To know what the high pastures are really like, what kind of a foreground they naturally provide for an outlook on the world of mountains, you must not go to the modern Triftalp inn or the Schwarz See, but rather to such unspoiled places as the alps of Veglia or of By, both glorious expanses of wide pasturage, which no crowd as yet has attempted to invade, or is likely to attempt, thanks to their situations, remote from the great tripping highways. There you may obtain simple accommodation for a few fine days, and wander as you please over the undulating meadows, with no sound to break the stillness save the rustling of the breeze, the laughter of the waters, and the musical clang of cow-bells more or less remote.

It would be easy to divide the alps into many classes and to discourse of their characters from many points of view, but there are two main kinds of high pastures, differentiated from one another by their situations, which will naturally occur to every lover of mountains. One kind covers the floor and lower slopes of some high-planted valley; the other lies on some open shelf or convex curving mountain-knee. The first sort is recondite; the other displays itself to the world and commands extensive views. The impression they produce is very different. One is wild and gloomy; the other gay and brilliant. One has to be sought; the other summons you from afar.

EVENING IN ZERMATT

The promenade after dinner—a scene more reminiscent of Earl's Court than the "heart of the Alpine world."

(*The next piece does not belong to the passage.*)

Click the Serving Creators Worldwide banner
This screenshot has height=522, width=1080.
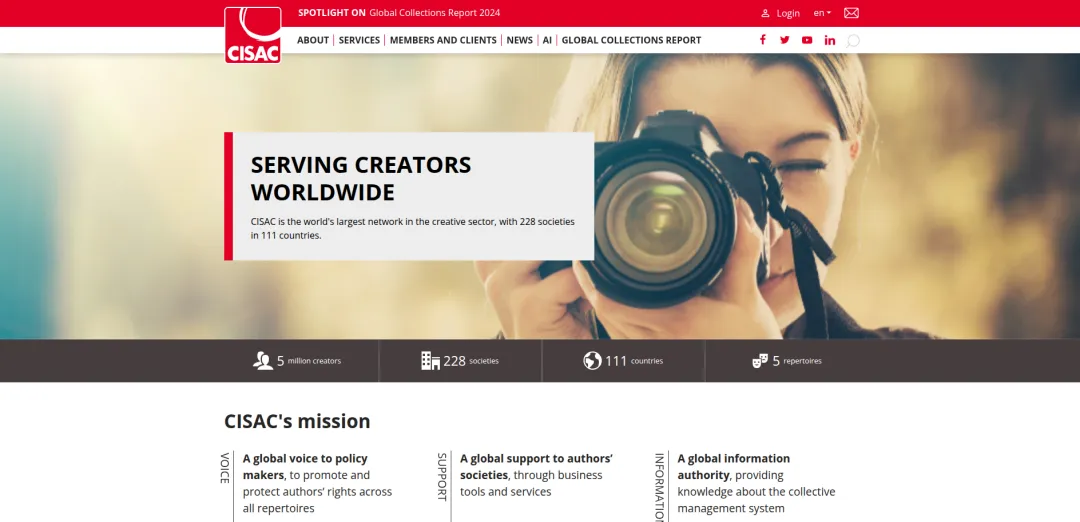coord(410,196)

The high grassy valleys are not so common as the knees, nor do I at this moment recall one of them that is likely to be known by the general run of my readers, though there are plenty scattered about in all sorts of corners of the Alpine range. Perhaps the Täsch alp will do for type, though compared with many it is relatively open and accessible. There are better examples near the Dent du Midi, which may be more widely known than I imagine. The ascent to such an alp may lie straight up the valley, first through the forest, afterwards through glades and grassy openings, often of singular loveliness. At last you come to the stunted and scattered outliers of the forest, pathetic trees all crooked and misformed, bending away from the habitual wind and stretching forth angular arms after it as it hurries by. When these are left behind, the open grass-land spreads before and around you, seamed with radiating paths, that start away as with a most definite intention, but soon divide and subdivide, leading in fact nowhither.

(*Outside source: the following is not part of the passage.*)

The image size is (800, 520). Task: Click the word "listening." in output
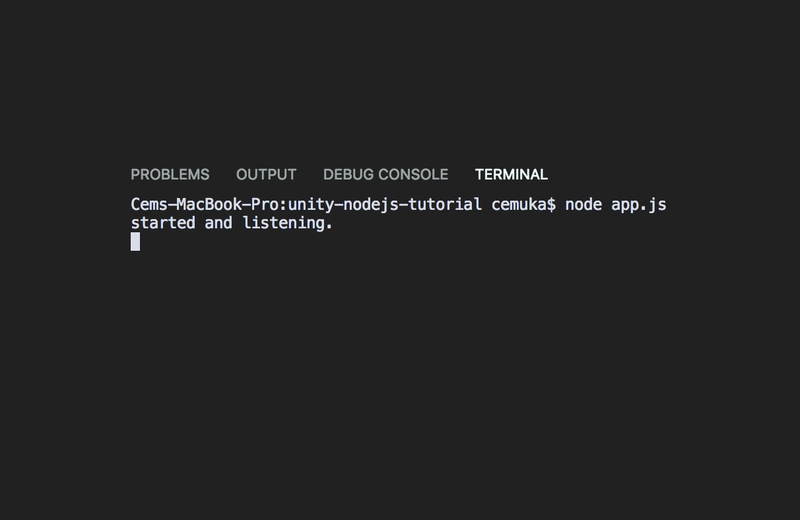tap(287, 223)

If it is early in the season and you are ahead of the cattle, the grass may be relatively tall and the flowers countless in number and variety. You will wade not ankle-but knee-deep in them, and the air will be filled with delicious perfume. Then indeed it is good to wander at this level. It is essentially the level for wandering. You may go as well in one direction as another. The views are in every direction and from every place. There are no points to ascend, no goals to reach. Now it is a fold of the ground, some little hollow with a pool, that attracts the eye; now it is an outcrop of rock; now some gap ahead filled by a snow-peak; now some downward vista of forest or valley. Anywhere you may find entertainment. Anywhere you may be tempted to sit down and gaze around.